Joe Victim: A Thriller

“He’s buried,” Jonas says, which is a nice generic beginning, but Schroder knows it’s only going to get a whole lot more accurate. “Out of the city, but not far. Half an hour away perhaps. I sense . . . I sense water,” he says, then slowly shakes his head, “no, not water. Darkness. Damp darkness. The ground is exposed. It’s wet from the rain. I see . . . I see a shallow grave.” He tilts his head, like Lassie listening for children stuck down wells, only Lassie had ethics. “North,” he says. “North and . . . west a little.”


Jonas Jones opens his eyes. He looks directly into the camera, just the right amount of happiness in his features because he’s been able to help, just the right amount of sadness the occasion demands, all mixed in with a pinch of looking drained—being in touch with the spirit world is bound to take its toll. He doesn’t blink. “I have a very real sense of what happened to Detective Robert Calhoun,” he says. “I believe I can . . . yes, yes, I believe I can lead us to him. I . . .” he squeezes his eyes closed and tilts his head the other way, grimacing slightly as if in pain, proving once again the burden of being a gifted psychic, Schroder guesses. That and always knowing the lotto numbers. “I think I know where he is.”

“Where?” Schroder asks, frowning slightly, looking serious, playing the part.

“It’s hard to explain,” Jonas says, but then goes about explaining it anyway. “He’s calling to me. He wants to be found.
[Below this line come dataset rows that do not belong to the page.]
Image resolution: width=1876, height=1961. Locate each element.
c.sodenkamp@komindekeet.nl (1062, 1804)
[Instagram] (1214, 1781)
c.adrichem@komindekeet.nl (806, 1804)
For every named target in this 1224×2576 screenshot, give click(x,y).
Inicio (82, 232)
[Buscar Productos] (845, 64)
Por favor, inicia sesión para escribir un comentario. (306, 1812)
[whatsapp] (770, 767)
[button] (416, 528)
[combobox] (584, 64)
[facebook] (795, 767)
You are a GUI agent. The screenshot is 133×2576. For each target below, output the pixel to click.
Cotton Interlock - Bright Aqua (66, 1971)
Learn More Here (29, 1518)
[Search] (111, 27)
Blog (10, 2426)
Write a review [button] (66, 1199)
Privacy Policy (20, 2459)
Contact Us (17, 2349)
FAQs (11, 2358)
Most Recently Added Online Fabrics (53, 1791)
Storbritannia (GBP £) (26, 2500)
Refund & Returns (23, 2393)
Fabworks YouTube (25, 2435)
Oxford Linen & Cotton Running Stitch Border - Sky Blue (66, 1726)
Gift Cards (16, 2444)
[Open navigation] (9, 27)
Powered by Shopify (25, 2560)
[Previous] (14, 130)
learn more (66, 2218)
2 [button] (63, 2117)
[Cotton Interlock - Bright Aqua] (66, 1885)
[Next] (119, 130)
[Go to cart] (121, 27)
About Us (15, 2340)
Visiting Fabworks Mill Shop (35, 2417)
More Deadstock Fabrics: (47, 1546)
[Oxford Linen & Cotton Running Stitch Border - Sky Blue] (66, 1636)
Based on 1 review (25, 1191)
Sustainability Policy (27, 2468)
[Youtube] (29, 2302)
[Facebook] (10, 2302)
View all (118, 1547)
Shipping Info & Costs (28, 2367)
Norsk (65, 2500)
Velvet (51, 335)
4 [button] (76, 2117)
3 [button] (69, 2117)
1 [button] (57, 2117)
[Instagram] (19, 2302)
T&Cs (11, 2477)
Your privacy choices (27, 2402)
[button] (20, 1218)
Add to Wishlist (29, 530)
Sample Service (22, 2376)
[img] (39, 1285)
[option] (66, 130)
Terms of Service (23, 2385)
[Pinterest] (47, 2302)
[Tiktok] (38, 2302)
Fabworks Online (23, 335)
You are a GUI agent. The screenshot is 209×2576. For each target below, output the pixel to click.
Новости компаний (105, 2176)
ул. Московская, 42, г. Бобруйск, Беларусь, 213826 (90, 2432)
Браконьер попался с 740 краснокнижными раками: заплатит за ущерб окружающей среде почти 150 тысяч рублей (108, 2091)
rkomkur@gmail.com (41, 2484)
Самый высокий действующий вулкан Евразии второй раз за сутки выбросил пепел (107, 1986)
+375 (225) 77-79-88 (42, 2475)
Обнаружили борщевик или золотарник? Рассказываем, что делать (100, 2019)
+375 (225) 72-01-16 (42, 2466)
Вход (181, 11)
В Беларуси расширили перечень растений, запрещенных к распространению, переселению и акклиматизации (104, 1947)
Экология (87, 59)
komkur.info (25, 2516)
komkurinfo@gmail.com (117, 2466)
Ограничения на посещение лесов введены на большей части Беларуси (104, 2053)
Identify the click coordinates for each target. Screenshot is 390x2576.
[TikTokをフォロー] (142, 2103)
He wants me to find him,” he says, stressing the word me because after all it’s Jonas that’s having the vision, not any one of these four-dollar-a-minute psychics you find on the other end of a phone line at two o’clock in the morning helping you with your love life.

“That’s good,” the director says, and Schroder thinks they might cut that last line, otherwise it suggests that if Jonas can’t find other murder victims they don’t want to be found.

“I didn’t go over the top?” Jonas asks.

“It was perfect,” the director says. “Let’s pack up and get this show on the road.”

The show gets on the road a few minutes later, starting with the parking lot. In the hour and a half they’ve been inside the morning hasn’t gotten any warmer. It’s sunny, thank God, but it’s still the kind of cold that makes you wonder just what temperature frostbite kicks in. He brings up the rear, the others ahead chatting contentedly among themselves, the way tight-knit groups do who have worked plenty of times together before. Jonas climbs into the driver’s seat of a dark blue sedan, which is two years old at the most. One camera operator sits in the passenger seat, and the sound guy sits in the back. The director and the lighting intern take a separate car, the second camera operator sitting in the passenger seat so they can shoot footage of Jonas’s car driving through the city. Schroder takes his own car, driving alone. It’s creeping up toward noon and he’s already tired. He needs to do something—he can’t carry on like this. Can’t be the whipping boy for a guy shooting what Schroder knows ought to be as appealing as late-night shopping shows. He just doesn’t get it, never will, and hates that he’s helping to make it more credible.

They head north. The view of the city changes as they pass through different suburbs, old houses next to new, new houses next to shops—the style of Christchurch evident at every turn. It’s his city, a city many of the people here have a love/hate relationship with. He remembers reading that most people die within a few miles of where they were born. They either never leave the city, or they go out into the world and come back many years later. He wonders if it’s true. It’s something he’s been thinking about a lot since last December when he almost died. Well, for a few minutes back in hot, sunny December he actually did die if you want to get all technical about it. He can’t shake the memory of it. It’s wedged down deep like a splinter buried beneath a fingernail that he can’t tweezer out. His hands were cuffed behind him and his head was held down in a bathtub full of water. When he died, he saw no light at the end of a tunnel, felt no peace, and then he was brought back. Since then he’s been seeing the world in a slightly different way. He doesn’t like it. He doesn’t like raising his kids in it. Doesn’t like the memory he has of his lungs flooding with bathwater.